== Task item ==
Scan the lines below for the string "lobar" and report how many lines contain it, giving only the number.

--- START ---

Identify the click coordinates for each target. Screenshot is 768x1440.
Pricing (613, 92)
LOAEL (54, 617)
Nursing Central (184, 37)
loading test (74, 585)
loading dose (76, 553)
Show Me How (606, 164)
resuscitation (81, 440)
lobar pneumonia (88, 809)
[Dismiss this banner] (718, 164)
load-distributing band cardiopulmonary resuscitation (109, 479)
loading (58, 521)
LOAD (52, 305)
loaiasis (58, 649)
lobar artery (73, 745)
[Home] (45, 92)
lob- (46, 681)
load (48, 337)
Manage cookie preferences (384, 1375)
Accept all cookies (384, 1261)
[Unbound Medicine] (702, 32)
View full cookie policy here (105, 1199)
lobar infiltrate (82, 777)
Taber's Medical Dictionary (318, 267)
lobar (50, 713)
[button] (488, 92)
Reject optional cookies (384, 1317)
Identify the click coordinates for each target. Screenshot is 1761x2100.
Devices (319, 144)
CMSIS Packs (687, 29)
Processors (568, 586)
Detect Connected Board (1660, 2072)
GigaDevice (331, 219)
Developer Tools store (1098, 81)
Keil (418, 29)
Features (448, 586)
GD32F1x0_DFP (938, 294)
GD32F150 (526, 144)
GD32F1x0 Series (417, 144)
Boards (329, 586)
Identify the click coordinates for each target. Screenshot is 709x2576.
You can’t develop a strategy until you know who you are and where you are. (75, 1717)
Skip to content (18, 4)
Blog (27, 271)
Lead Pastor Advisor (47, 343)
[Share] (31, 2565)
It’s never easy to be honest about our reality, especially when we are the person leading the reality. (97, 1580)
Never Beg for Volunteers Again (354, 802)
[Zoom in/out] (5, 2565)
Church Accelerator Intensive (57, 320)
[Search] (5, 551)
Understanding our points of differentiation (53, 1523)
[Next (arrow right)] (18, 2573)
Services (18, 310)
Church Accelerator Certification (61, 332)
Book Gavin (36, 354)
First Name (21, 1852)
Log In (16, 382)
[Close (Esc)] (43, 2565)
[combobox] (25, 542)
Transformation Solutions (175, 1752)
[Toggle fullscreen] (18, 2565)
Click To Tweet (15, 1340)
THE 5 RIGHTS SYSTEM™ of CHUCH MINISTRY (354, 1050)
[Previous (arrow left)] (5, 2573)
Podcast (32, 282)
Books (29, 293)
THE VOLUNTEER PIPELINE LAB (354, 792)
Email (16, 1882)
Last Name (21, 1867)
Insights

--- END ---

== Result of the task ==
4